But they have to be "lower level", which often means complex and hard to use..
Good documentation is always welcome of course))

> 
> I probably focus on making QEMU "nice for end users" too much, but at
> the end of the day I'm fine with people NACKing my patches as
> unnecessary sugar instead of never trying, I guess.
> 
> Sorry for the noise in that case ;)
> 
>>>
>>>
>>>
>>> That's the bulk of what was discussed.
>>>
>>> Summary:
>>>
>>>
>>> GOTCHAs:
>>> #1: Bitmaps are created non-persistent by default, and can't be changed.
>>
>> IMHO, not a problem
>>
> 
> Not a technical one, anyway. I think it's a design problem.
> 
>>>
>>> #2: Push backup destination formats will happily back up to a format
>>> that isn't semantically useful.
>>
>> That is interesting one.. We have some checks and warning around cluster
>> sizes of target and source, but all it is not very reliable..
>>
> 
> Yes, it's not necessarily easy to determine this. It's a documentation
> problem, I think. The only sad thing is that if you make this mistake
> and you let your bitmap get reset, it's non-correctable.
> 
> (Yes, non-fatal though, because they're only bitmaps.)
> 
>>>
>>> #3: Migrating non-shared block storage can drop even persistent bitmaps
>>> if you don't pass the bitmap migration capability flag to both QEMU
>>> instances.
>>
>> Losing a bitmap was never considered as a real problem as it just means
>> "do full backup".. Also, actually they may be dropped even if we enabled
>> the capability: bitmaps are migrated through "postcopy" mechanism, so any
>> error leads to unrecoverable loss of bitmaps.
>>
> 
> Yes, not a fatal problem -- just the sort of thing I want to help people
> feel confident they can avoid. I want to inspire trust in the feature.
> Highlighting the *EXACT* cases that will cause problems can help people
> avoid those cases.
> 
> Not a huge problem overall, no, but I have been talking to product
> managers who can smell edge cases like a shark can smell blood in the water.

_What is asked_
[1] In the bitmap thread, how are bitmaps created by default?
[2] Copy out the bitmap thread word for word, starting with "Good documentation is" and going on through "trying, I guess.".
The listing plays no part in this work.

_Material provided_
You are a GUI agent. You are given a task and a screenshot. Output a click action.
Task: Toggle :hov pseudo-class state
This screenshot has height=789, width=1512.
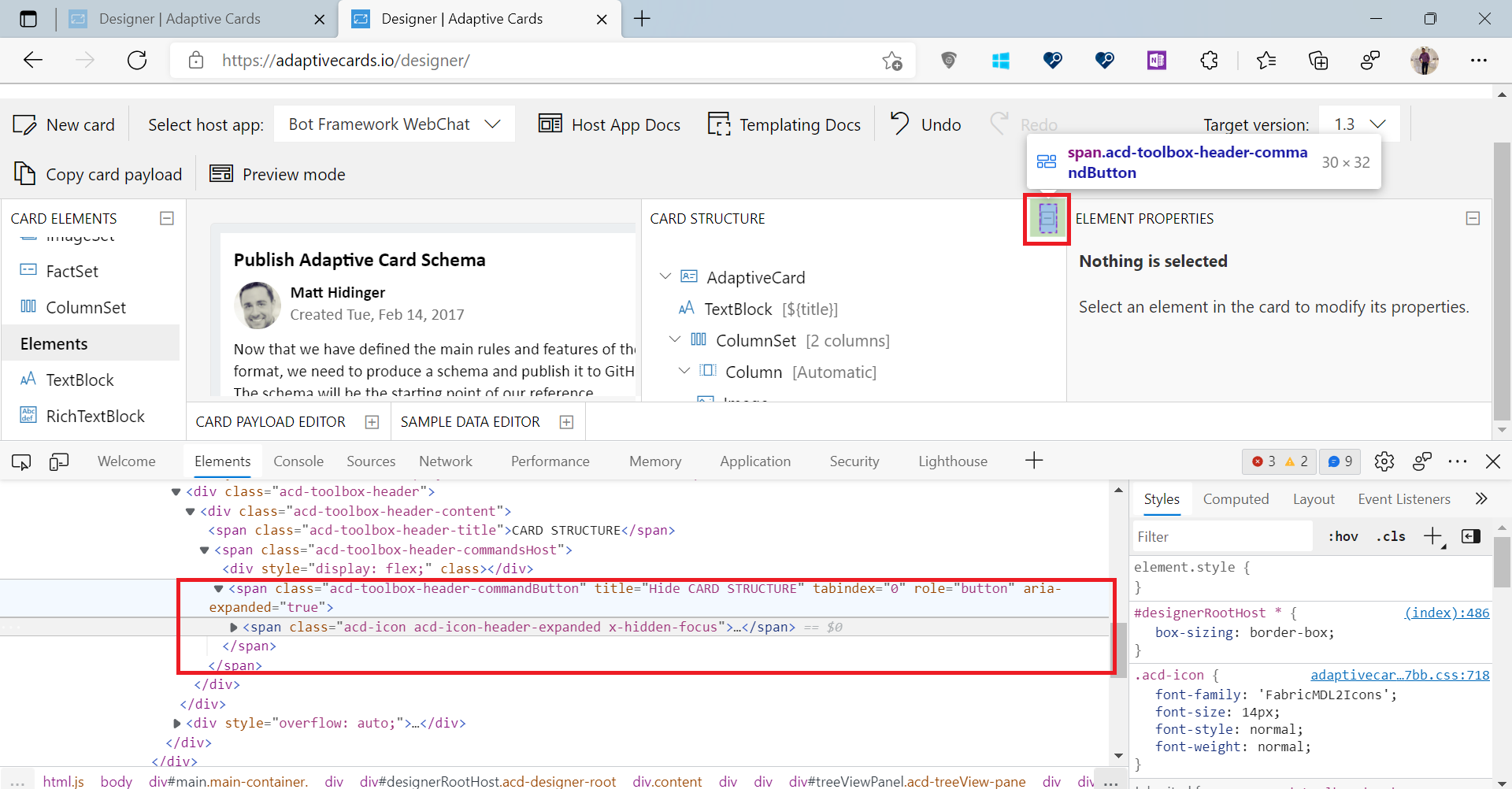point(1343,536)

_Solutions to the tasks_
[1] Non-persistent, and that can't be changed.

[2]
Good documentation is always welcome of course))

> 
> I probably focus on making QEMU "nice for end users" too much, but at
> the end of the day I'm fine with people NACKing my patches as
> unnecessary sugar instead of never trying, I guess.